## TASK DETAILS
From the first line of the material below to the line containing "Accept [button] (685, 1148)", repeat every line exactly and add nothing.

· · · · · · ·

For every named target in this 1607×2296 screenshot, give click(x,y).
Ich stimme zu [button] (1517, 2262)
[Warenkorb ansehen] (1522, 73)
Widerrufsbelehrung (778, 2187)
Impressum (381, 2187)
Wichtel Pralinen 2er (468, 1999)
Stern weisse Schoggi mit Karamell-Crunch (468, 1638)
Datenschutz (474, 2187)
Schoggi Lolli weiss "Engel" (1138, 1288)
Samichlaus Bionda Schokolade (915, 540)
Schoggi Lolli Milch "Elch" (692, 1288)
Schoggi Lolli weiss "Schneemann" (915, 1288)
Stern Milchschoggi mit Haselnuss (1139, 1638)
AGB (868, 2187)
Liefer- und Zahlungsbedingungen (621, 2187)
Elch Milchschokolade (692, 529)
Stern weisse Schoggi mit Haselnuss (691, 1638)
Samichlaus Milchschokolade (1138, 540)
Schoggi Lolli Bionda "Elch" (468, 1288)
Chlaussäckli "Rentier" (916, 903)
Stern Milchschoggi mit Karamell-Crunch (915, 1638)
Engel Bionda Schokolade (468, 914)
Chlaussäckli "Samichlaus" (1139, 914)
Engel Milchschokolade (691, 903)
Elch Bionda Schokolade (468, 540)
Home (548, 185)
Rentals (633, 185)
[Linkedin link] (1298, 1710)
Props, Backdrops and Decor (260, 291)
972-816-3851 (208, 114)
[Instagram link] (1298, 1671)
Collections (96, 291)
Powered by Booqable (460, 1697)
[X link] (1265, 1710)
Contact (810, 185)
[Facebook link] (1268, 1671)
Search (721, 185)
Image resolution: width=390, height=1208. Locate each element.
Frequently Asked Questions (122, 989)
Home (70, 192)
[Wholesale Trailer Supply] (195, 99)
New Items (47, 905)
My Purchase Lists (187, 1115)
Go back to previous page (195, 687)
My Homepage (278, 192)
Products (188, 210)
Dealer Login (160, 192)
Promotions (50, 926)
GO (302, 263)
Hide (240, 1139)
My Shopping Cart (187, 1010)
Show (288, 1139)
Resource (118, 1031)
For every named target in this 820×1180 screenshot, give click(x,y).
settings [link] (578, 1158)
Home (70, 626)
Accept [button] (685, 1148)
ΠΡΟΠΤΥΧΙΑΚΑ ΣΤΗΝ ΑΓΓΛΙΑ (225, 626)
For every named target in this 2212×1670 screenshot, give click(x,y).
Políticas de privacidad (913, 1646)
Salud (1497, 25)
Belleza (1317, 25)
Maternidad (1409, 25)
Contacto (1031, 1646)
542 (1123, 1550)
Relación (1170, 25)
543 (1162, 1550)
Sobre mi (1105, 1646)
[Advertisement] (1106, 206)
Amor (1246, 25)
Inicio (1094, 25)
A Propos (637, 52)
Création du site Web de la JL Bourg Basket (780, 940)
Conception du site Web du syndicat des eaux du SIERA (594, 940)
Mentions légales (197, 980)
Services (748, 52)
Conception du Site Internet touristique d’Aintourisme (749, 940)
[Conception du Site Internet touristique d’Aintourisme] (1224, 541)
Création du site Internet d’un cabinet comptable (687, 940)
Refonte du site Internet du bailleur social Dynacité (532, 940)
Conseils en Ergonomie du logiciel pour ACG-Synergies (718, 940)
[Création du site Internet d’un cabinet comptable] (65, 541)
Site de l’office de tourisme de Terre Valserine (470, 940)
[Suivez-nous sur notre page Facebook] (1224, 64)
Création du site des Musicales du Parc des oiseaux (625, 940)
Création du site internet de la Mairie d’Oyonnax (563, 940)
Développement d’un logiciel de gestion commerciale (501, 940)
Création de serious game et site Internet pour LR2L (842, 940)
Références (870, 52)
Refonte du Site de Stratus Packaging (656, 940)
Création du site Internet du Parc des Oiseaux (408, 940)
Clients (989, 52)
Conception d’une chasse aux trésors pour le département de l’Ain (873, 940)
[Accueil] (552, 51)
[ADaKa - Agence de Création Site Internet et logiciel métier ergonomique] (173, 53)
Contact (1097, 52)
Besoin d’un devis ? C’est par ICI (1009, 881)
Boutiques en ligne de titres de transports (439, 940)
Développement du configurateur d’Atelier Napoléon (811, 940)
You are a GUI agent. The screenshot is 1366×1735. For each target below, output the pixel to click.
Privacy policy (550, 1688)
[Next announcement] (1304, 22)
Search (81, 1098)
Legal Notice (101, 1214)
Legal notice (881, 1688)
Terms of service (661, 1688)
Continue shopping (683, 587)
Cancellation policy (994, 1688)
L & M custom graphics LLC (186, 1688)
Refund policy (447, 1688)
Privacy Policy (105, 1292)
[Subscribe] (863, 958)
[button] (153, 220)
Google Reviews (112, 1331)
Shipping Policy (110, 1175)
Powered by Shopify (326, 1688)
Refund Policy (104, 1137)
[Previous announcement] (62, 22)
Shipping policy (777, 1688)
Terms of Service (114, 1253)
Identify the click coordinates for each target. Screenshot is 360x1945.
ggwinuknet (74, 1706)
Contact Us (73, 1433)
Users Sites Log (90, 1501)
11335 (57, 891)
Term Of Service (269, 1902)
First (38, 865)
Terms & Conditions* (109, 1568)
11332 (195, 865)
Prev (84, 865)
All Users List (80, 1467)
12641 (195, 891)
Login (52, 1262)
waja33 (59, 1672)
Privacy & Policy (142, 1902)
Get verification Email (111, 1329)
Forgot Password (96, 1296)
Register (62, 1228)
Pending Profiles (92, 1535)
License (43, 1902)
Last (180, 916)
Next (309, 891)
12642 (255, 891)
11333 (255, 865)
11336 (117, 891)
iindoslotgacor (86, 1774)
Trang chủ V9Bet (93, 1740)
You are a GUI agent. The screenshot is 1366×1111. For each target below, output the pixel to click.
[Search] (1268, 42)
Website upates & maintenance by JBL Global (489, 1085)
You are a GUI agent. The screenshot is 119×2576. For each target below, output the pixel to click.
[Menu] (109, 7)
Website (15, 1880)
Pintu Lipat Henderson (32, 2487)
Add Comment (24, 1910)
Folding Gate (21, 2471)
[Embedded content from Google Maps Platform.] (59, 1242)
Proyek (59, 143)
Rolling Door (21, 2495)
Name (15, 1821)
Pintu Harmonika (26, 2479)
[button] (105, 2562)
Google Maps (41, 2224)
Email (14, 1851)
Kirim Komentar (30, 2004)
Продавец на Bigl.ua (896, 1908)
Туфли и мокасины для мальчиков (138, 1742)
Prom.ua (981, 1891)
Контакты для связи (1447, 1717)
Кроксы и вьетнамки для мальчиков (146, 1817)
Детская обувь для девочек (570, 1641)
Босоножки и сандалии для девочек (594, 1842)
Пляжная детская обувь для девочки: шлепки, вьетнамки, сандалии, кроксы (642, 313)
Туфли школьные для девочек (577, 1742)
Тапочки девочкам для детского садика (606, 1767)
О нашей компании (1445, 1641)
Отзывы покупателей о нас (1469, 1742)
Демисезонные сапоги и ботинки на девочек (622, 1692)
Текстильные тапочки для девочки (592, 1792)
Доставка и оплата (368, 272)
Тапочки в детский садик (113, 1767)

· · · · · · ·

## SOLUTION TO THIS PROBLEM
For every named target in this 1607×2296 screenshot, give click(x,y).
Ich stimme zu [button] (1517, 2262)
[Warenkorb ansehen] (1522, 73)
Widerrufsbelehrung (778, 2187)
Impressum (381, 2187)
Wichtel Pralinen 2er (468, 1999)
Stern weisse Schoggi mit Karamell-Crunch (468, 1638)
Datenschutz (474, 2187)
Schoggi Lolli weiss "Engel" (1138, 1288)
Samichlaus Bionda Schokolade (915, 540)
Schoggi Lolli Milch "Elch" (692, 1288)
Schoggi Lolli weiss "Schneemann" (915, 1288)
Stern Milchschoggi mit Haselnuss (1139, 1638)
AGB (868, 2187)
Liefer- und Zahlungsbedingungen (621, 2187)
Elch Milchschokolade (692, 529)
Stern weisse Schoggi mit Haselnuss (691, 1638)
Samichlaus Milchschokolade (1138, 540)
Schoggi Lolli Bionda "Elch" (468, 1288)
Chlaussäckli "Rentier" (916, 903)
Stern Milchschoggi mit Karamell-Crunch (915, 1638)
Engel Bionda Schokolade (468, 914)
Chlaussäckli "Samichlaus" (1139, 914)
Engel Milchschokolade (691, 903)
Elch Bionda Schokolade (468, 540)
Home (548, 185)
Rentals (633, 185)
[Linkedin link] (1298, 1710)
Props, Backdrops and Decor (260, 291)
972-816-3851 (208, 114)
[Instagram link] (1298, 1671)
Collections (96, 291)
Powered by Booqable (460, 1697)
[X link] (1265, 1710)
Contact (810, 185)
[Facebook link] (1268, 1671)
Search (721, 185)
Image resolution: width=390, height=1208. Locate each element.
Frequently Asked Questions (122, 989)
Home (70, 192)
[Wholesale Trailer Supply] (195, 99)
New Items (47, 905)
My Purchase Lists (187, 1115)
Go back to previous page (195, 687)
My Homepage (278, 192)
Products (188, 210)
Dealer Login (160, 192)
Promotions (50, 926)
GO (302, 263)
Hide (240, 1139)
My Shopping Cart (187, 1010)
Show (288, 1139)
Resource (118, 1031)
For every named target in this 820×1180 screenshot, give click(x,y).
settings [link] (578, 1158)
Home (70, 626)
Accept [button] (685, 1148)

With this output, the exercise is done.